Françoise Laot (dir.), « L’éducation des femmes adultes au XXe siècle, travailleuses, épouses et mères, citoyennes », Histoire de l’éducation, n° 156, 2021/2
Texte intégral
- 1 Antoine Prost, « Jalons pour une histoire de la formation des adultes (1920-1980) », Recherche et f (...)
1Ce numéro de la revue Histoire de l’éducation entend tout d’abord combler une lacune historiographique : à l’inverse de celles des jeunes filles, l’histoire de l’éducation des femmes adultes est passée largement inaperçue. D’emblée, le sous-titre permet de comprendre la complexité des publics féminins visés : travailleuses, épouses et mères, citoyennes. Traditionnellement, l’histoire de l’éducation des adultes est entremêlée à celle du mouvement ouvrier1. Dans le cas des femmes, cette éducation à l’âge adulte dépasse largement les cercles de celles ayant un travail professionnel reconnu par la société. Souligner que les femmes adultes sont aussi des épouses et mères permet d’introduire des problématiques propres à ce public qui doit additionner son activité professionnelle (formelle ou non) à celle domestique dont elles ont régulièrement la charge exclusive. En ce sens, écrire l’histoire de l’éducation des femmes adultes complexifie inévitablement le récit de l’éducation populaire ou postscolaire. On ne peut, dès lors, que donner raison à Françoise Laot lorsqu’elle explique, dans son introduction, qu’« écrire l’histoire de l’éducation des femmes adultes n’a pas pour seule ambition de compléter l’existant, mais bien de proposer un déplacement épistémologique et méthodologique » (p. 22).
- 2 Françoise Laot, « La formation des travailleuses (1950-1968) : une revendication du syndicalisme mo (...)
- 3 Un ouvrage collectif co-dirigé il y a peu par Françoise Laot se focalisait sur le siècle précédent (...)

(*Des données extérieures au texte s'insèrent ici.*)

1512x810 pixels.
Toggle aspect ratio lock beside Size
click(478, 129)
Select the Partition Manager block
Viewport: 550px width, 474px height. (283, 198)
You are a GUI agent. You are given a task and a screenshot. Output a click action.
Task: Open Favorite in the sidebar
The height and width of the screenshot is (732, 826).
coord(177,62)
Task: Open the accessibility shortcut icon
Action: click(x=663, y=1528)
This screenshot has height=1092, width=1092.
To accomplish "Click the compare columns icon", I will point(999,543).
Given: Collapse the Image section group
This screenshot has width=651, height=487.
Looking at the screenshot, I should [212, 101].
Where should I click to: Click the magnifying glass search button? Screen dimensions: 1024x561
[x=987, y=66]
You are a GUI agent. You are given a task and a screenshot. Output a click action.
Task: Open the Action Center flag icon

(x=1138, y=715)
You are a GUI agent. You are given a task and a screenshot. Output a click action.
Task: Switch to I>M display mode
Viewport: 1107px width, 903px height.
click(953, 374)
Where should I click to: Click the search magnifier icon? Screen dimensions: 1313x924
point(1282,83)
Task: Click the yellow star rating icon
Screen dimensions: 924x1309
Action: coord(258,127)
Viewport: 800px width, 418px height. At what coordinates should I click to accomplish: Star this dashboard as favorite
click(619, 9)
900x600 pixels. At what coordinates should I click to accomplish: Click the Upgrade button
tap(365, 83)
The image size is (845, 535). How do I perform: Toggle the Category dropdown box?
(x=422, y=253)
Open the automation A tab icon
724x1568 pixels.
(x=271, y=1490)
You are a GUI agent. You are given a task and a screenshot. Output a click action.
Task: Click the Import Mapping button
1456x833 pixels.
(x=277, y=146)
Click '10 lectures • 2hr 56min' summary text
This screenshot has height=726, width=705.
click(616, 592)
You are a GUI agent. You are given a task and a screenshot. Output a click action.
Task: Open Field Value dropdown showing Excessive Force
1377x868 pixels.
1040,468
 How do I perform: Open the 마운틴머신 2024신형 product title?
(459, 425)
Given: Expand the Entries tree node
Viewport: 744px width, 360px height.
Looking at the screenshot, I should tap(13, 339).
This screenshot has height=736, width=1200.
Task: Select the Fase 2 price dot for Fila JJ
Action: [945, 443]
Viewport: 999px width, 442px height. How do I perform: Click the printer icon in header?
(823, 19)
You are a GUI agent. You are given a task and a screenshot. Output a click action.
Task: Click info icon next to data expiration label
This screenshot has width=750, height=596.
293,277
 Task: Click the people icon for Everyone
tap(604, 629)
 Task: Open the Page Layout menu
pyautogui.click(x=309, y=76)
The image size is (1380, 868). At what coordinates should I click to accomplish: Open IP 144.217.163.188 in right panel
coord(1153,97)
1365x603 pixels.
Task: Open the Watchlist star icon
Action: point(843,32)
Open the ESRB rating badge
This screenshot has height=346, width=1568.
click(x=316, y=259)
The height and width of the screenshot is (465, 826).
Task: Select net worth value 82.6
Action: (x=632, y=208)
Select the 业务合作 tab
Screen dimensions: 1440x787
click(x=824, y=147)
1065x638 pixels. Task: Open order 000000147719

2Les différentes contributions de ce numéro arpentent ce public hétérogène : agricultrices, ouvrières de la métallurgie, femmes immigrées, femmes bourgeoises, les profils sociaux des femmes étudiées sont divers, ce qui se reflète sur le contenu des formations. Vaste dans l’ampleur des situations qu’il examine, le numéro l’est également par son envergure géographique : deux articles traitent de la France, un de la Belgique, un autre des États-Unis et enfin un dernier de l’Italie. Cette couverture internationale, bien que plutôt nord-atlantique, et même quasiment exclusivement européenne, renvoie aux invitations de Françoise Laot à considérer le contexte international pour non seulement tenir compte du rôle des organisations internationales dans l’élaboration de politiques transnationales, mais aussi pour mieux distinguer les spécificités nationales2. Les balises chronologiques sont, elles aussi, assez étendues puisque le numéro couvre l’ensemble du XXe siècle3 et est organisé chronologiquement.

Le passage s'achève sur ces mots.